会社法では、公開会社、非公開会社という区別があります。公開会社とは、発行する株式の全部又は一部に譲渡制限を設けていない株式会社を指します。非公開会社とは、発行する全ての株式について譲渡制限が付されている株式会社を指します。株式譲渡制限会社とも呼ばれます。小規模、少人数の株主で会社を設立しようとするときは、非公開会社で良いと思います。
また、会社の規模によって大会社、非大会社というように区別して呼ぶことがあります。大会社とは、資本金が5億円以上又は負債総額200億円以上の会社を指します。非大会社とはそれ以外の会社です。大会社か非大会社かは従業員の人数で判断するのではありません。たとえ従業員が少人数でも資本金が5億円以上あれば大会社と呼びます。
非公開会社は、株式を譲渡によって取得するには当該株式会社の承認を要する、という事項を定めることができます。根拠条文は会社法第107条第1項です。そしてこの承認機関は ・取締役会が設置されている会社であれば取締役会 ・それ以外の会社では株主総会であるのが原則です。通常は定款で以下のように記載します。
(株式の譲渡制限)
第〇条 当会社の発行する株式の譲渡による取得については、代表取締役(又は取締役もしくは取締役会)の承認を受けなければならない。ただし、当会社の株主に譲渡する場合は承認したものとみなす。

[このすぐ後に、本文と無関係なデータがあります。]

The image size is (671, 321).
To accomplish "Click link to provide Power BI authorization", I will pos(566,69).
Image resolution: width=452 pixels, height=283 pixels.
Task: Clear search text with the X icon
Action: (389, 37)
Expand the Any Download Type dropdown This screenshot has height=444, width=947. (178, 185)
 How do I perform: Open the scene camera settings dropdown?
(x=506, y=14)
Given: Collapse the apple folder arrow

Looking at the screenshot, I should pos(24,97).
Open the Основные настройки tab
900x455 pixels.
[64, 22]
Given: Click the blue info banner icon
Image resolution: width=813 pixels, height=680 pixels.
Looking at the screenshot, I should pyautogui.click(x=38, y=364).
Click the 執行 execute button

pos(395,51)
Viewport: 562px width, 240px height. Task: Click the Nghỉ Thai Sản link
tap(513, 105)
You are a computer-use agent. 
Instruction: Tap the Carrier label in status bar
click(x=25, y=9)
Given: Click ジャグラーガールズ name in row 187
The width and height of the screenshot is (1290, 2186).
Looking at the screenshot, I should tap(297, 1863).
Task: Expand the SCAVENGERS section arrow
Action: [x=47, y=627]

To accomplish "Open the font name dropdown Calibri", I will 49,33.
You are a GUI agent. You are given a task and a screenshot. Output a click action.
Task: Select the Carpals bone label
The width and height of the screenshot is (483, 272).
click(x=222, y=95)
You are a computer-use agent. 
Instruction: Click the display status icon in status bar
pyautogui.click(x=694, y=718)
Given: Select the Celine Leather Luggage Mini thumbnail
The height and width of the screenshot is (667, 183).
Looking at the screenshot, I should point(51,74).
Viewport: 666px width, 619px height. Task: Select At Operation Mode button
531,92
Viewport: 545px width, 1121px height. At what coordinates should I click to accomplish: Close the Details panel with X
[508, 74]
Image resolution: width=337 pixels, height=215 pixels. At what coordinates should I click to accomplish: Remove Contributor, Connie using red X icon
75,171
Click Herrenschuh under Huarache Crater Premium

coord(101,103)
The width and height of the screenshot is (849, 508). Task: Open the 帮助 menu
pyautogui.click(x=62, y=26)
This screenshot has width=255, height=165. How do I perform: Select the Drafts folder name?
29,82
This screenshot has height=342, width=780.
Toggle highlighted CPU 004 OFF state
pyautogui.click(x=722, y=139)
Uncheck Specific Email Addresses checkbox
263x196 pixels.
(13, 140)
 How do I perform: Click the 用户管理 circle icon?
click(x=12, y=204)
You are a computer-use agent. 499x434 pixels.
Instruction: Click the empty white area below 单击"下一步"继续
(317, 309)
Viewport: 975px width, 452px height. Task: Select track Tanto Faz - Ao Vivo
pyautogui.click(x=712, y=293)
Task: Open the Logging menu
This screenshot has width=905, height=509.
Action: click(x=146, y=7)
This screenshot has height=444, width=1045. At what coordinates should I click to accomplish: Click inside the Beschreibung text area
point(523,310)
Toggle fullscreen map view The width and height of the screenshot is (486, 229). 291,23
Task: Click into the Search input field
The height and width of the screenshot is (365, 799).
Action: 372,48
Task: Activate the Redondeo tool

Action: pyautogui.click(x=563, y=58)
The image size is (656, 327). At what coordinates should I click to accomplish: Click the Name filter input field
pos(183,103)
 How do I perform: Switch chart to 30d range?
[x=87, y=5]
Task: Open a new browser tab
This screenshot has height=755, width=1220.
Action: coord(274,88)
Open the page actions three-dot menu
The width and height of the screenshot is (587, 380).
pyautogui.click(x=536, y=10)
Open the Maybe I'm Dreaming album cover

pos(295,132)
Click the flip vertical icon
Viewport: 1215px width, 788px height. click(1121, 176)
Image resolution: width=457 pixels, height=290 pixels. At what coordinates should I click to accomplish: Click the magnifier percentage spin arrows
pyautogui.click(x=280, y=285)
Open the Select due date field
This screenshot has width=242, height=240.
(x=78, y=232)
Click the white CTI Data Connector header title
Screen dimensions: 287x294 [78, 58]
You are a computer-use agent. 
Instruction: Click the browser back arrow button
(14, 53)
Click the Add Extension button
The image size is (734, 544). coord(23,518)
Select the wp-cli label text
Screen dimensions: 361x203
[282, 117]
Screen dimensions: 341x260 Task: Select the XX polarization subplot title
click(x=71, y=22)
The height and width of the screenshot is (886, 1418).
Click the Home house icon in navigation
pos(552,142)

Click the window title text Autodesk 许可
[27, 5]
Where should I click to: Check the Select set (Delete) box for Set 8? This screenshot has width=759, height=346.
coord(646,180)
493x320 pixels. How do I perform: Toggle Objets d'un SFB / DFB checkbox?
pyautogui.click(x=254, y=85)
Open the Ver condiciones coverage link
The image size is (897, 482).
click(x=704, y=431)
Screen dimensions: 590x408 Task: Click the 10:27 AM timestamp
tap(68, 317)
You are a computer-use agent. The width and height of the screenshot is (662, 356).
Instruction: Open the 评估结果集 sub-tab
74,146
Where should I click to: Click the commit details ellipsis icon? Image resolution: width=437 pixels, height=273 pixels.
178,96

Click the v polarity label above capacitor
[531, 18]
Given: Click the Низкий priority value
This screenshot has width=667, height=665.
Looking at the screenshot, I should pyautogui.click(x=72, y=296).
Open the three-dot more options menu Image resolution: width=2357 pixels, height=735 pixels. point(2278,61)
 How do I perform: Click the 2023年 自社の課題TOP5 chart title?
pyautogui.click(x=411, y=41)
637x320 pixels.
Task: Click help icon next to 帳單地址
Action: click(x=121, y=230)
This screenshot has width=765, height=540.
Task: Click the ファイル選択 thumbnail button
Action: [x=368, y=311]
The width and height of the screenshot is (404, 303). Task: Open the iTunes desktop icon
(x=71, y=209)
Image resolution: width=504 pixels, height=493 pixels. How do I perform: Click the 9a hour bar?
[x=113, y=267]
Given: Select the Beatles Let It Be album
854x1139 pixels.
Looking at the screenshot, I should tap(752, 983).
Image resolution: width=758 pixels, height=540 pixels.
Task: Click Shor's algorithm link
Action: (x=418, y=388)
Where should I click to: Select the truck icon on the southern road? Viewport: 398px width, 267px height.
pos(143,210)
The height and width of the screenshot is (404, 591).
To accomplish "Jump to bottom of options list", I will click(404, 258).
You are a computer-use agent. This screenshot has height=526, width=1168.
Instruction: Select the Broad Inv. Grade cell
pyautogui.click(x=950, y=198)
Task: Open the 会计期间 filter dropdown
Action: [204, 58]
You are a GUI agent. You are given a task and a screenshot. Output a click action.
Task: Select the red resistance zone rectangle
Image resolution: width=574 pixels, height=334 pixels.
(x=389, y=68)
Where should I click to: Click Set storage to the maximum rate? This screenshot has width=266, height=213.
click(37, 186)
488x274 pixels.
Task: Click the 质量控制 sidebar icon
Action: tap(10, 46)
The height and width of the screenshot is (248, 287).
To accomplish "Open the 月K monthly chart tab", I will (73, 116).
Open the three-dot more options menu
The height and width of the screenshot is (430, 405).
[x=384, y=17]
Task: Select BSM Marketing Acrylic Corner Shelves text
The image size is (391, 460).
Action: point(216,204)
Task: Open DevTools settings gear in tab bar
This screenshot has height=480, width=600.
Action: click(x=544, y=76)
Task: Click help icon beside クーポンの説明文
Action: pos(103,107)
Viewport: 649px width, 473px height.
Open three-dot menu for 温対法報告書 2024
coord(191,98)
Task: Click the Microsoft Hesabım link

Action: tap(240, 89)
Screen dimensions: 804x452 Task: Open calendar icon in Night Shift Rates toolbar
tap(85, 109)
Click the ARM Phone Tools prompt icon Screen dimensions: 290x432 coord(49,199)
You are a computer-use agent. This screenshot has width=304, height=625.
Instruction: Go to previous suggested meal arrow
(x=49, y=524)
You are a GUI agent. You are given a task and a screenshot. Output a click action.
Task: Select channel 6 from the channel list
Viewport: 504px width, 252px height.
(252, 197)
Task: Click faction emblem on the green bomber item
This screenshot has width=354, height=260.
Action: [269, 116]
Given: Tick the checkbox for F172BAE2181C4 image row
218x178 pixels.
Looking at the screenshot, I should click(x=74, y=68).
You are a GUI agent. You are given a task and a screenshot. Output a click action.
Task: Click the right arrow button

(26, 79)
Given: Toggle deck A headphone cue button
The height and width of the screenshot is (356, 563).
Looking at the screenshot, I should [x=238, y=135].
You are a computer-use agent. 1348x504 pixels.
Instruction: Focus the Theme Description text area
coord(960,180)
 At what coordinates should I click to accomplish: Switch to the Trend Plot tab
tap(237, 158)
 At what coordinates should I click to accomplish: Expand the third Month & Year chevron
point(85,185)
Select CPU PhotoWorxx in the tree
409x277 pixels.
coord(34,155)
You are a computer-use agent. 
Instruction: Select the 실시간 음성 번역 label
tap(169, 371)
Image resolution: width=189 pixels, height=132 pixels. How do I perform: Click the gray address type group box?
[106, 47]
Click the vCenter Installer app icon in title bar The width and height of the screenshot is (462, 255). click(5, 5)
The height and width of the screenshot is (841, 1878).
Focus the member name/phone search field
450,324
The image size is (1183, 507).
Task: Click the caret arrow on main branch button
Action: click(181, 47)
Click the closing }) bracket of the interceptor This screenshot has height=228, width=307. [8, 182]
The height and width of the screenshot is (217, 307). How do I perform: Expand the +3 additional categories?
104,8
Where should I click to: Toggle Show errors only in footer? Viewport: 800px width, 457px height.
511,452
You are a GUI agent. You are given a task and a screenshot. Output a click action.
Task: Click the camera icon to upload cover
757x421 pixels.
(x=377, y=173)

非公開会社は、譲渡制限株式の相続人から強制的に株式を取得することができるように定款で定めることができます。その趣旨は、会社にとって好ましくない者の会社経営への参加を防ぐためです。根拠条文は会社法第174条です。定款には以下のように記載することが通常です。
(相続人等に対する売渡請求)
第〇条 当会社は、相続、合併その他の一般承継により当会社の譲渡制限の付された株式を取得した者に対し、当該株式を当会社に売り渡すことを請求することが出来る。